[RECORDS SUPPLIED Boundary: Start]

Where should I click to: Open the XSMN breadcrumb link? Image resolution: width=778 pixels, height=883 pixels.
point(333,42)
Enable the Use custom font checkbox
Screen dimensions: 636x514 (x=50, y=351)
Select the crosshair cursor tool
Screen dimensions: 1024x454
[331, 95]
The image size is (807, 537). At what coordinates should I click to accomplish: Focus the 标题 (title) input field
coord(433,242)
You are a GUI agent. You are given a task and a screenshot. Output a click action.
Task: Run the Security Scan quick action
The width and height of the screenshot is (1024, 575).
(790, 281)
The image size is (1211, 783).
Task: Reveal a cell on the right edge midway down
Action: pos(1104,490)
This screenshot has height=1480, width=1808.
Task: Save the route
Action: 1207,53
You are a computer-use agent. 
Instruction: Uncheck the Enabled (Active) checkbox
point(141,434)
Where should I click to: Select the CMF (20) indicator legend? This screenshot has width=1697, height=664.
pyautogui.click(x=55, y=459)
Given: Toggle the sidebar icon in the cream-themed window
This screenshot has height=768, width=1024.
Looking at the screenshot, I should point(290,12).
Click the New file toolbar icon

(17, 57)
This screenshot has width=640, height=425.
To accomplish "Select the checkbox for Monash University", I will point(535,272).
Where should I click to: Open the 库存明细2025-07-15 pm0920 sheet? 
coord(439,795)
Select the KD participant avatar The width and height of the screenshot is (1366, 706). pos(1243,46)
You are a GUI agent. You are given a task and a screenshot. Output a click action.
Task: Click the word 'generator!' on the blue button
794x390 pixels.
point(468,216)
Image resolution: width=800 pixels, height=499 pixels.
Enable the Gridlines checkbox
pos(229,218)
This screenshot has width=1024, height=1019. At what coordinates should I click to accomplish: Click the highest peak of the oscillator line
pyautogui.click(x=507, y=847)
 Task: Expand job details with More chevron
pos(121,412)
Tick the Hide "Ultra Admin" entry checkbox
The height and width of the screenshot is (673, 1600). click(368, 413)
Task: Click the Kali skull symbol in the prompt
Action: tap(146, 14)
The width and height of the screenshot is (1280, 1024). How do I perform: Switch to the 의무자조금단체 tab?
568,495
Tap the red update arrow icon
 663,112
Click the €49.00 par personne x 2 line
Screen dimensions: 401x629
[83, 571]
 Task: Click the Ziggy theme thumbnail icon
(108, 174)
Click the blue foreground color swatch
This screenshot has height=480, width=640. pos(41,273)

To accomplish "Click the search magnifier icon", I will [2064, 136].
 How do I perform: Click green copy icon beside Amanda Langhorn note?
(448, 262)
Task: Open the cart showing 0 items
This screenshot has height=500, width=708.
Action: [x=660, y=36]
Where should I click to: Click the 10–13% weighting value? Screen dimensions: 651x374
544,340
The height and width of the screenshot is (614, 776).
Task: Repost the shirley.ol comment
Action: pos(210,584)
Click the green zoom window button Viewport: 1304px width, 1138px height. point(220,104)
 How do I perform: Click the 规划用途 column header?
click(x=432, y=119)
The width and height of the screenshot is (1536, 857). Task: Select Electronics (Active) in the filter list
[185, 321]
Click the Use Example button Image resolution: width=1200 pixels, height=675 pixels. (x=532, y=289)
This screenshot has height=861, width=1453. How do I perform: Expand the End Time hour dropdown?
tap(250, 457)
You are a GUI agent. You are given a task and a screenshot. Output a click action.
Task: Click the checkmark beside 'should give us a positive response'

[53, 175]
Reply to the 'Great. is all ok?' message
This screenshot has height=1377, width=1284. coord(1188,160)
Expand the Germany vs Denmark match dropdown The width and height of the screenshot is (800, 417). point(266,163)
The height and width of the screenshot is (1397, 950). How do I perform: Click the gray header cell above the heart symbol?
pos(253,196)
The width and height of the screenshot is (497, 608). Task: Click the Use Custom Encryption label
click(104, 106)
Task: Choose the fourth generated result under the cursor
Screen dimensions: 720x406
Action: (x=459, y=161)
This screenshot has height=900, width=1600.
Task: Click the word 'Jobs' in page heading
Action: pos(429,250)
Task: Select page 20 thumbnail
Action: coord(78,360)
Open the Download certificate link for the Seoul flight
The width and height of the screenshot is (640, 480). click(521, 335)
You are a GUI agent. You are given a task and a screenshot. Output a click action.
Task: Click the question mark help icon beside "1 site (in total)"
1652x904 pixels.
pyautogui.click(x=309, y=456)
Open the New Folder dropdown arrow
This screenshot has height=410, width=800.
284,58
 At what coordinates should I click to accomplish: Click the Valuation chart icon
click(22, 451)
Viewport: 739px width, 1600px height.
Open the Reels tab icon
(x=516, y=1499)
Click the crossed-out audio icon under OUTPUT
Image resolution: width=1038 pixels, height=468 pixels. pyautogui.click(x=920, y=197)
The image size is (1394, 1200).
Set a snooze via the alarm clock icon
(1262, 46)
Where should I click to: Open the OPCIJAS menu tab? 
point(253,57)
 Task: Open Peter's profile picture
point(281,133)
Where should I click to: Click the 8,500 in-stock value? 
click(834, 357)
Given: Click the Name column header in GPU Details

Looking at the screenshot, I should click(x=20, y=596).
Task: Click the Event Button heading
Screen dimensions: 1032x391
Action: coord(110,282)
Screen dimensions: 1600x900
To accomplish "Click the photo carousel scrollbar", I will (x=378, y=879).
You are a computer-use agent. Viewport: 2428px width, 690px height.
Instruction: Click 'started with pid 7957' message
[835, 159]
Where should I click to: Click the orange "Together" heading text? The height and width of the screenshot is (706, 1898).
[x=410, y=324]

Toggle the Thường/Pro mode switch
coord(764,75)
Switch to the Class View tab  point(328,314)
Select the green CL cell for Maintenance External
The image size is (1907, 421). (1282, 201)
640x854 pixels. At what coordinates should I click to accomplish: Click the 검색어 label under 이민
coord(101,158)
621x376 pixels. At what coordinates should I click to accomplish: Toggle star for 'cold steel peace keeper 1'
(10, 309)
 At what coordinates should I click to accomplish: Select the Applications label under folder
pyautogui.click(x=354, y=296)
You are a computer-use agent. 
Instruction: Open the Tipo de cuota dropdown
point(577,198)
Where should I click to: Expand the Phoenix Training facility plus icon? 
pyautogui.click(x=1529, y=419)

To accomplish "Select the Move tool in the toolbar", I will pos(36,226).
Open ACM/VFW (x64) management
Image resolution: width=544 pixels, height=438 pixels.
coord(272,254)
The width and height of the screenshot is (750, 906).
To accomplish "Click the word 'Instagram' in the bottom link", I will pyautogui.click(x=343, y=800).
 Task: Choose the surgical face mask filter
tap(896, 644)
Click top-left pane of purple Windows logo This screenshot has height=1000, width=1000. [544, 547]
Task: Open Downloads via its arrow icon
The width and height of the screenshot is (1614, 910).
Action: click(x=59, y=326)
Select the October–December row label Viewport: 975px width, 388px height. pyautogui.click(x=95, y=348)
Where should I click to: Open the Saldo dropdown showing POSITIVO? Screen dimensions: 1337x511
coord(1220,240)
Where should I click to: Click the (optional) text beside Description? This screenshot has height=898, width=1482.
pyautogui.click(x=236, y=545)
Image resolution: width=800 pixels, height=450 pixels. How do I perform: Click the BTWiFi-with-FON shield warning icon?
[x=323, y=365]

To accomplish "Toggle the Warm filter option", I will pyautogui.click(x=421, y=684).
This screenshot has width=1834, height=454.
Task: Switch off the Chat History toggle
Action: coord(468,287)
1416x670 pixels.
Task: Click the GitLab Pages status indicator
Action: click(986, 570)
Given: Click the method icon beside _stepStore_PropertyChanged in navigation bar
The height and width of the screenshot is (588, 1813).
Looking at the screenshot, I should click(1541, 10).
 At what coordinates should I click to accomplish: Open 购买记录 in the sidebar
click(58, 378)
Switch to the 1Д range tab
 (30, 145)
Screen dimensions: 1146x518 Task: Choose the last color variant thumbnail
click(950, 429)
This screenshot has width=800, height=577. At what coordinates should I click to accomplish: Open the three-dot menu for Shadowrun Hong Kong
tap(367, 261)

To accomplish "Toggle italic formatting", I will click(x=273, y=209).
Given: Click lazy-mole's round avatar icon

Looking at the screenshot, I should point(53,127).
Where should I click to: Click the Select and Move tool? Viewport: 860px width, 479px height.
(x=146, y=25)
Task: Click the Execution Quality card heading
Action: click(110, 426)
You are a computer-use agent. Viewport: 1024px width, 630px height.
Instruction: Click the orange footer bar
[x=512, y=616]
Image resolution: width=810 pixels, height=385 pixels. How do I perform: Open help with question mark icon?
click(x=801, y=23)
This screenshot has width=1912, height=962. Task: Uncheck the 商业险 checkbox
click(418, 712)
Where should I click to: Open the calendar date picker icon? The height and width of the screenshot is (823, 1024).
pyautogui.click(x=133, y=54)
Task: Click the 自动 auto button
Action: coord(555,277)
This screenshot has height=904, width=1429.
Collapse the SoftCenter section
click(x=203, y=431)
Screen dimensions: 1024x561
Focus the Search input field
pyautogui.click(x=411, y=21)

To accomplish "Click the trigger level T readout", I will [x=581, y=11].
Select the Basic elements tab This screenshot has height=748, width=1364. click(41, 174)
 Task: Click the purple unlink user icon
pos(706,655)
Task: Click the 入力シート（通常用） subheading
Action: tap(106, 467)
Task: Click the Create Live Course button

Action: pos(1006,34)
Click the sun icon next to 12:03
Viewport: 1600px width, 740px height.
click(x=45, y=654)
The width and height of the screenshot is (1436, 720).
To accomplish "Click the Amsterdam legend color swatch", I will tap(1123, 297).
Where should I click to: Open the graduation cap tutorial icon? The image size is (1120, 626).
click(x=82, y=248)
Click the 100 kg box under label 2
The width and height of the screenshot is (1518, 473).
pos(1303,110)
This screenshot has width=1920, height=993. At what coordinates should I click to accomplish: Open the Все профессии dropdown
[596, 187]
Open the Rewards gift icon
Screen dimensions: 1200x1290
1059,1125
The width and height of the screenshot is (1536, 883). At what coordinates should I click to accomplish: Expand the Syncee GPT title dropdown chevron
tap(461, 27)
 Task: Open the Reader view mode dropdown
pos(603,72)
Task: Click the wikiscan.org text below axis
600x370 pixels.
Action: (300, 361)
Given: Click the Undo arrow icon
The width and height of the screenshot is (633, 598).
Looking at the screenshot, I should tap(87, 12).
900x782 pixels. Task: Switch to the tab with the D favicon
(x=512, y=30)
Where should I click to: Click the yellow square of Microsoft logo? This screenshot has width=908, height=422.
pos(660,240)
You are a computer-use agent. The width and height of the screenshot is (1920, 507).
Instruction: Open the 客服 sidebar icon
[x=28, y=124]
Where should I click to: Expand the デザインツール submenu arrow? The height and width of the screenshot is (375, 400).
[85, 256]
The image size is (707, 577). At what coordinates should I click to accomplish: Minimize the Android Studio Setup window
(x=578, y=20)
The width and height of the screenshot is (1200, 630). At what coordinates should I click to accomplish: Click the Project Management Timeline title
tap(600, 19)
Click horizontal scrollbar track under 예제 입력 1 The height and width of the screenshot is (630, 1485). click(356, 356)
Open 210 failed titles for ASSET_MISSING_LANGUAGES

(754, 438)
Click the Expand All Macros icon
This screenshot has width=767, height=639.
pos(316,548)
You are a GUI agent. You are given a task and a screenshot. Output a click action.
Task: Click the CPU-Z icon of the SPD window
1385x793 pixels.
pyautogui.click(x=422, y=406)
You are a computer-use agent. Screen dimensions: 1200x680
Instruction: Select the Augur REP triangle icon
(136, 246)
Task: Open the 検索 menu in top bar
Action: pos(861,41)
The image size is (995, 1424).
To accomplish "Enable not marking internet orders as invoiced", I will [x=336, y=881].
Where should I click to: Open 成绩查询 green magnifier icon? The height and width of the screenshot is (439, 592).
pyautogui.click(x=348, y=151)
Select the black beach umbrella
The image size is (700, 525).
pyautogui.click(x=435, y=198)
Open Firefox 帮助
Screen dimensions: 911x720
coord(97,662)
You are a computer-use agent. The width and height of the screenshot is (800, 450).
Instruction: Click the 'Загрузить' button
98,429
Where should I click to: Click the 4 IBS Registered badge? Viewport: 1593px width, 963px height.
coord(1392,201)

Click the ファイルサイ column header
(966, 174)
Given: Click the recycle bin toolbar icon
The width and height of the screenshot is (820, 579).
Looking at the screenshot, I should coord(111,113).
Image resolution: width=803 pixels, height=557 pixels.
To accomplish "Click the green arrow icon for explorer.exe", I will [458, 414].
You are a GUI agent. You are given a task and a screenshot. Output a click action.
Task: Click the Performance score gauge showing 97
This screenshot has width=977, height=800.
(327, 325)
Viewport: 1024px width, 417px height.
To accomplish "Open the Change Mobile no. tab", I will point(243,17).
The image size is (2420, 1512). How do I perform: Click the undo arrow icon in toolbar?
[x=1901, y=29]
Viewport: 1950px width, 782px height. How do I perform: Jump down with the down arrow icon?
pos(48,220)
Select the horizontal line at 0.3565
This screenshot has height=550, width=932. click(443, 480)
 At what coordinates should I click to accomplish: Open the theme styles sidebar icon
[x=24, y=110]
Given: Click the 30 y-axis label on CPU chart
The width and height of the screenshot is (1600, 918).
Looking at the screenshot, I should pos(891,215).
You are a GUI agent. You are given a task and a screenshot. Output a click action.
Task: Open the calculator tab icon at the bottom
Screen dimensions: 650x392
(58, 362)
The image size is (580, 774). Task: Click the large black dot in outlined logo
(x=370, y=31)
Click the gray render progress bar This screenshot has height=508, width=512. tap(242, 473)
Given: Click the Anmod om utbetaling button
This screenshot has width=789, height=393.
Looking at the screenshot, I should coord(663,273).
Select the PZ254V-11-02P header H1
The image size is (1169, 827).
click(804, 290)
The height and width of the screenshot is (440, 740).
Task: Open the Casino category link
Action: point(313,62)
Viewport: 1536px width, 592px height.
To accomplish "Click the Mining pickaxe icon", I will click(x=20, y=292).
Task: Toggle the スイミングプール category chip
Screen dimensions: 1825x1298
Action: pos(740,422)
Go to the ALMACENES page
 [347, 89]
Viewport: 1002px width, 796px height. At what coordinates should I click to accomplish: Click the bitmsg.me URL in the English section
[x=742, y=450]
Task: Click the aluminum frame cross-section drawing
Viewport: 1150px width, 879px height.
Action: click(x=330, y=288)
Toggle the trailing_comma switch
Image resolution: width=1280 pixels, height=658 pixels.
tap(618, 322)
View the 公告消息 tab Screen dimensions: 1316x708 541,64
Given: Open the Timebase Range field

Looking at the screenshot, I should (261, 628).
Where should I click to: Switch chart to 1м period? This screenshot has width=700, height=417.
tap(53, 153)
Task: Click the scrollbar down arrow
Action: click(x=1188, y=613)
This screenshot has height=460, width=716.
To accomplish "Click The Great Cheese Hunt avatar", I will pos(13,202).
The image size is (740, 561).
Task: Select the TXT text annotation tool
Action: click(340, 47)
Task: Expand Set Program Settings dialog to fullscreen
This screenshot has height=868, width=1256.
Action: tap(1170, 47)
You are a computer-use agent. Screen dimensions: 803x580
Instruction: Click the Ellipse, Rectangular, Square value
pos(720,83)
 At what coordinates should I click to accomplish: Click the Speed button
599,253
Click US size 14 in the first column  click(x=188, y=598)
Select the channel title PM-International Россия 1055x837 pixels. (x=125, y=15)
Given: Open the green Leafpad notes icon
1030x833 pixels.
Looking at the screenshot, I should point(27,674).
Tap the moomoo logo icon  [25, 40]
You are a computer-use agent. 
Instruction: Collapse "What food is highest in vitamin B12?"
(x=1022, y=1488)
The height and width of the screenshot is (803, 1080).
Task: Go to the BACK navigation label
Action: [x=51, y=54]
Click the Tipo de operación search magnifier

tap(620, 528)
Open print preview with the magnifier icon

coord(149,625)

[RECORDS SUPPLIED Boundary: End]

WHAT THE EXERCISE ASKS:
Only the lines above from the line containing "This screenshot has width=789, height=393." through the line containing "Task: Expand Set" should be retyped, exactly and with both ends included.

RESPONSE TO THIS TASK:
This screenshot has width=789, height=393.
Looking at the screenshot, I should coord(663,273).
Select the PZ254V-11-02P header H1
The image size is (1169, 827).
click(804, 290)
The height and width of the screenshot is (440, 740).
Task: Open the Casino category link
Action: point(313,62)
Viewport: 1536px width, 592px height.
To accomplish "Click the Mining pickaxe icon", I will click(x=20, y=292).
Task: Toggle the スイミングプール category chip
Screen dimensions: 1825x1298
Action: pos(740,422)
Go to the ALMACENES page
 [347, 89]
Viewport: 1002px width, 796px height. At what coordinates should I click to accomplish: Click the bitmsg.me URL in the English section
[x=742, y=450]
Task: Click the aluminum frame cross-section drawing
Viewport: 1150px width, 879px height.
Action: click(x=330, y=288)
Toggle the trailing_comma switch
Image resolution: width=1280 pixels, height=658 pixels.
tap(618, 322)
View the 公告消息 tab Screen dimensions: 1316x708 541,64
Given: Open the Timebase Range field

Looking at the screenshot, I should (261, 628).
Where should I click to: Switch chart to 1м period? This screenshot has width=700, height=417.
tap(53, 153)
Task: Click the scrollbar down arrow
Action: click(x=1188, y=613)
This screenshot has height=460, width=716.
To accomplish "Click The Great Cheese Hunt avatar", I will pos(13,202).
The image size is (740, 561).
Task: Select the TXT text annotation tool
Action: click(340, 47)
Task: Expand Set Program Settings dialog to fullscreen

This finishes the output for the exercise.